TASK TO CARRY OUT »
Only the lines from the one containing "Programmer Accessories (167, 865)" through the one containing "Admissions (1604, 23)" should be printed, exactly as they appear below, with both ends included.

RECORD SET »
-------

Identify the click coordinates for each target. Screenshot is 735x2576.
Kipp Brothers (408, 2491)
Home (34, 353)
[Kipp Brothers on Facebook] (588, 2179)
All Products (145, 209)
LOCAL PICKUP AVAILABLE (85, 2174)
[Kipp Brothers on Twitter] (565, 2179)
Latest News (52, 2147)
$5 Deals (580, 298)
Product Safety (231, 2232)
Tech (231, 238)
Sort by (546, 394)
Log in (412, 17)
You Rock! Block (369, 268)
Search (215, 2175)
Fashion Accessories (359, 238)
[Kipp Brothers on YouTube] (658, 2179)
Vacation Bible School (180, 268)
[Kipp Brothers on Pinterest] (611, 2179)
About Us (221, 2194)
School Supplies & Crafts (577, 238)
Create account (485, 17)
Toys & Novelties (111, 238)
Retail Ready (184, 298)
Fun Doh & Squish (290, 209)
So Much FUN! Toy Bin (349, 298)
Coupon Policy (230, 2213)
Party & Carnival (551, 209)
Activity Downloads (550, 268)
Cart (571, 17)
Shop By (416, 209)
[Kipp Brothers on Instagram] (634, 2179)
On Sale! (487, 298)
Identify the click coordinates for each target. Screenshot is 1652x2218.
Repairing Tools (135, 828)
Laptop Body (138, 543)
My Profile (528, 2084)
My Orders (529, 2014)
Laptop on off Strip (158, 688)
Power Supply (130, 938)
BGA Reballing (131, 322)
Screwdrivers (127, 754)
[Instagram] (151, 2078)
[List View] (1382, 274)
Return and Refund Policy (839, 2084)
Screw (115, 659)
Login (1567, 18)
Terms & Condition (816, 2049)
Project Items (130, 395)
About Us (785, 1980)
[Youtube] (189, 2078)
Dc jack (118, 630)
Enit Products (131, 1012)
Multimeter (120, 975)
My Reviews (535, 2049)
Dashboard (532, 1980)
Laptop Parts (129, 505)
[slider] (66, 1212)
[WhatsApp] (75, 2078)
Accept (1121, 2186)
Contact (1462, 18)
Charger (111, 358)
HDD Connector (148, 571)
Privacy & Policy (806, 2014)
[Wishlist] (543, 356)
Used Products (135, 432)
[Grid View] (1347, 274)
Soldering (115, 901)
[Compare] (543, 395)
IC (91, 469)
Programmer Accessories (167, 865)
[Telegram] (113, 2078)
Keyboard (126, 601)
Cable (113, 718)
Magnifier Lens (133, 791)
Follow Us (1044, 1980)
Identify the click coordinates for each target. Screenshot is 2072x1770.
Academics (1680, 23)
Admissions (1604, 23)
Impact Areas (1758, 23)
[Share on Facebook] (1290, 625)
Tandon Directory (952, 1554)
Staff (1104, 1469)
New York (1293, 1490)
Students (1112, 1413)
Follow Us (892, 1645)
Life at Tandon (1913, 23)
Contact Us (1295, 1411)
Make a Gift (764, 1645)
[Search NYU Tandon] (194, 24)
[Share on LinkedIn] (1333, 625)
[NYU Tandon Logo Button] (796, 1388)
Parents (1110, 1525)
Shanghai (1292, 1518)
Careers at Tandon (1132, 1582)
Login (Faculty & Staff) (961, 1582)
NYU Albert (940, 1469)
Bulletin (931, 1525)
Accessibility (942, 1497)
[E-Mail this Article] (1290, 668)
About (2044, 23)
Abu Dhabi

-------

RESPONSE TO THIS TASK »
Programmer Accessories (167, 865)
[Telegram] (113, 2078)
Keyboard (126, 601)
Cable (113, 718)
Magnifier Lens (133, 791)
Follow Us (1044, 1980)
Identify the click coordinates for each target. Screenshot is 2072x1770.
Academics (1680, 23)
Admissions (1604, 23)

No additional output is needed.